Instructions to follow:
Rewrite the rows from the one containing "安聯全球綠能趨勢基金/台幣 (244, 2273)" down through the one containing "K-12 (32, 953)", changing "Music" to "Songs" and keeping everything else the same. Give only those rows.

□ □ □ □ □ □ □

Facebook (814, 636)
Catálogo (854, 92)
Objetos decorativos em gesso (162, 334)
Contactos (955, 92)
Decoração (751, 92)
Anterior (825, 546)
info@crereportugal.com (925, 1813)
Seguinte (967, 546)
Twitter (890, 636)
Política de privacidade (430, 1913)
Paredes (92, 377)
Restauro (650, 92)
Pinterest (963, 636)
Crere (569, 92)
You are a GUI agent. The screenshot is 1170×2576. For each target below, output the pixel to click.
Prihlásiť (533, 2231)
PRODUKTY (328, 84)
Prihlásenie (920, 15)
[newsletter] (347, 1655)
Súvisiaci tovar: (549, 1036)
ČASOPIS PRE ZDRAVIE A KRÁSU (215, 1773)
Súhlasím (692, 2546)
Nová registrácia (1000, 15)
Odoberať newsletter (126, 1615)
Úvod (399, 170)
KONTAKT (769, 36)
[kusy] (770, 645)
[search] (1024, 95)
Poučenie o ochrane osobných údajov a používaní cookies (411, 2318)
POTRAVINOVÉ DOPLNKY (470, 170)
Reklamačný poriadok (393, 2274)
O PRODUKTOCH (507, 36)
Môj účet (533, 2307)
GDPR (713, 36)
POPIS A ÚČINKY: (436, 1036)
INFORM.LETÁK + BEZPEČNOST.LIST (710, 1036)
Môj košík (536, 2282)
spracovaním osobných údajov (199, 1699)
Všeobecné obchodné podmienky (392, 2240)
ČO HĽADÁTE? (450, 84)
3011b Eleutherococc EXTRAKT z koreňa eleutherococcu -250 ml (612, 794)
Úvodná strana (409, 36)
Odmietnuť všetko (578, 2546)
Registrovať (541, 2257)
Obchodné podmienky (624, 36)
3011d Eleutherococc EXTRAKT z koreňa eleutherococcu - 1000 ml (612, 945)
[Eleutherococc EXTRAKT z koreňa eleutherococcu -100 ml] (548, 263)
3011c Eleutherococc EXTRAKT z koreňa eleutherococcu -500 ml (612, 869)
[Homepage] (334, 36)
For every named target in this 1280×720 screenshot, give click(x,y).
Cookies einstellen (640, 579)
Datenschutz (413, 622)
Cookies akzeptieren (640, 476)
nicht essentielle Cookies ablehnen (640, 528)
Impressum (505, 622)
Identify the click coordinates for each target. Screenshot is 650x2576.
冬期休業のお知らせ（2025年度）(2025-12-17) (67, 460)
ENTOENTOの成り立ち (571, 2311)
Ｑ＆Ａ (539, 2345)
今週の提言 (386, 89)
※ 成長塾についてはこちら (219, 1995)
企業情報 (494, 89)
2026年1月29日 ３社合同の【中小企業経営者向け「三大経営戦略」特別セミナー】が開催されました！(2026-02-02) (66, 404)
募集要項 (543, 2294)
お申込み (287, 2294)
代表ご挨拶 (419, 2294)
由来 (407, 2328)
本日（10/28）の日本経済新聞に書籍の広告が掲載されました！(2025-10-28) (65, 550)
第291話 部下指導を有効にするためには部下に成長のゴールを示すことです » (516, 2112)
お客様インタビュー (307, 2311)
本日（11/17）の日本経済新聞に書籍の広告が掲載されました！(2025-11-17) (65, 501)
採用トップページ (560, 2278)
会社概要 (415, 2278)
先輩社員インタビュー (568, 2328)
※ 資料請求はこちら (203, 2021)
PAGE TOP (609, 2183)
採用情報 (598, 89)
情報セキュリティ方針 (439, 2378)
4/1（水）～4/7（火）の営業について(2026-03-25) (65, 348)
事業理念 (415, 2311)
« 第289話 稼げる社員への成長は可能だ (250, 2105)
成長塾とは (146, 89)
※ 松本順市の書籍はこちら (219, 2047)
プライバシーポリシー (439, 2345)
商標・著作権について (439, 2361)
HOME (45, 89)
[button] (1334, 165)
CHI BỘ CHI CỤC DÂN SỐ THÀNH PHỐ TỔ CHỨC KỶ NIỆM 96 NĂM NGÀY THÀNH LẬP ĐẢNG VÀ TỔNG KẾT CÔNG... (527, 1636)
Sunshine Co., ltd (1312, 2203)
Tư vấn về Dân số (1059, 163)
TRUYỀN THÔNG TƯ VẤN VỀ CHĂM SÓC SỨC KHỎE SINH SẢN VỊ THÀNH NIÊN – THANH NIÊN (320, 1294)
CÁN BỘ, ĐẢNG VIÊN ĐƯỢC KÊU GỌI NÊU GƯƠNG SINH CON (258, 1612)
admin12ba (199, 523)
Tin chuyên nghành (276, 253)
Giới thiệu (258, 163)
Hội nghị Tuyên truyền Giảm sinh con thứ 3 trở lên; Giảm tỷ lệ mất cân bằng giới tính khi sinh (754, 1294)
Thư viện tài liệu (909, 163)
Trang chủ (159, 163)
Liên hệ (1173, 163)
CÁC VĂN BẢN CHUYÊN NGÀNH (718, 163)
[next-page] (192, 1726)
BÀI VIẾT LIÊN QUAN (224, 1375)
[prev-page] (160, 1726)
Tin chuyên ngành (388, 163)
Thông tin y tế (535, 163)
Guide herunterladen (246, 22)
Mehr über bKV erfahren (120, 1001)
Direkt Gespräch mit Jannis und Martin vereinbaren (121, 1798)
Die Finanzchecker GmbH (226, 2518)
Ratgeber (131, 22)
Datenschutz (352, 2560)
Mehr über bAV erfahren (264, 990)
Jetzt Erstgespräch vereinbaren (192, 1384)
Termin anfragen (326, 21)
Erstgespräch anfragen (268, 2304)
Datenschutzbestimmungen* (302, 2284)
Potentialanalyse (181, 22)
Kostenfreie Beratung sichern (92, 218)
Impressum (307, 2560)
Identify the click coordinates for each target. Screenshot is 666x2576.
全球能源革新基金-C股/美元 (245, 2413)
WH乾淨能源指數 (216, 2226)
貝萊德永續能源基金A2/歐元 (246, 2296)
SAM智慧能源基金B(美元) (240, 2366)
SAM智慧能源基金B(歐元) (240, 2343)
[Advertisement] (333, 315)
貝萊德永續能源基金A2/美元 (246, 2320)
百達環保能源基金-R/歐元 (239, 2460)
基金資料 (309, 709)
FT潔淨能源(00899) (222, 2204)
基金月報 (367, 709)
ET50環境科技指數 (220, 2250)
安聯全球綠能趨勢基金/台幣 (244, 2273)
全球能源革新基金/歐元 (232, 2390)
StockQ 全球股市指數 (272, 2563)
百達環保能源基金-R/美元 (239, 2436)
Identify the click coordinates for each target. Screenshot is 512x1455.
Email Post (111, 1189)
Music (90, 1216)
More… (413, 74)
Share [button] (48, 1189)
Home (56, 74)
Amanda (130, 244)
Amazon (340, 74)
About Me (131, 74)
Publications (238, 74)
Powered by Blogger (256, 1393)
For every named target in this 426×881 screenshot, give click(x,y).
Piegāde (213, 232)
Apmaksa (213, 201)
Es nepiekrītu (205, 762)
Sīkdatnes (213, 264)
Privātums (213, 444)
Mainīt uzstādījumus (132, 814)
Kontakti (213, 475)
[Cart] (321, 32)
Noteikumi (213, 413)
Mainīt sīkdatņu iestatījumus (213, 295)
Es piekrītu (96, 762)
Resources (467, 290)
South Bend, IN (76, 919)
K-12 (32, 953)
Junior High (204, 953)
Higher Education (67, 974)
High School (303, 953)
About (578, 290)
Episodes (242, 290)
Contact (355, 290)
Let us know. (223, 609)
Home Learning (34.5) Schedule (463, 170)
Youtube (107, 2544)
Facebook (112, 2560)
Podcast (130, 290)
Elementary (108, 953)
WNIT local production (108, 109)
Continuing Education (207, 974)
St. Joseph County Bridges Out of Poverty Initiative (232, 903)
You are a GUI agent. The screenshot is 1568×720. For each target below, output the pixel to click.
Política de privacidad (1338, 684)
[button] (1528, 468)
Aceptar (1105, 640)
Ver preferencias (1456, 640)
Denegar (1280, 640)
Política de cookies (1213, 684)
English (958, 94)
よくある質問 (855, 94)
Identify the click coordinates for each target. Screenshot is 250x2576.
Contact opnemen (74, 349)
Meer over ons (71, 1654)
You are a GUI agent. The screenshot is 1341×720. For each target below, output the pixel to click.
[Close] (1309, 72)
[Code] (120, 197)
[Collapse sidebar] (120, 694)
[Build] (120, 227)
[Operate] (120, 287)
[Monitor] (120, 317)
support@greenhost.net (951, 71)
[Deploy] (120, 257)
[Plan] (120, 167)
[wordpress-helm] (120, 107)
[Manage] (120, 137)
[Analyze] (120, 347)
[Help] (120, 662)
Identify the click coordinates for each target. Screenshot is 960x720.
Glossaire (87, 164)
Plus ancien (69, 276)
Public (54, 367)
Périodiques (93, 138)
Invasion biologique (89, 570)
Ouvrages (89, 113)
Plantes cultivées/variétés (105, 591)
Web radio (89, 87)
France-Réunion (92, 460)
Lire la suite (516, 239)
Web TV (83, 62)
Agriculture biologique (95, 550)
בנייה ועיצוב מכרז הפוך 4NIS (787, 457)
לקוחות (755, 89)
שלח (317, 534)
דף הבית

□ □ □ □ □ □ □

Finished task:
安聯全球綠能趨勢基金/台幣 (244, 2273)
全球能源革新基金/歐元 (232, 2390)
StockQ 全球股市指數 (272, 2563)
百達環保能源基金-R/美元 (239, 2436)
Identify the click coordinates for each target. Screenshot is 512x1455.
Email Post (111, 1189)
Songs (90, 1216)
More… (413, 74)
Share [button] (48, 1189)
Home (56, 74)
Amanda (130, 244)
Amazon (340, 74)
About Me (131, 74)
Publications (238, 74)
Powered by Blogger (256, 1393)
For every named target in this 426×881 screenshot, give click(x,y).
Piegāde (213, 232)
Apmaksa (213, 201)
Es nepiekrītu (205, 762)
Sīkdatnes (213, 264)
Privātums (213, 444)
Mainīt uzstādījumus (132, 814)
Kontakti (213, 475)
[Cart] (321, 32)
Noteikumi (213, 413)
Mainīt sīkdatņu iestatījumus (213, 295)
Es piekrītu (96, 762)
Resources (467, 290)
South Bend, IN (76, 919)
K-12 (32, 953)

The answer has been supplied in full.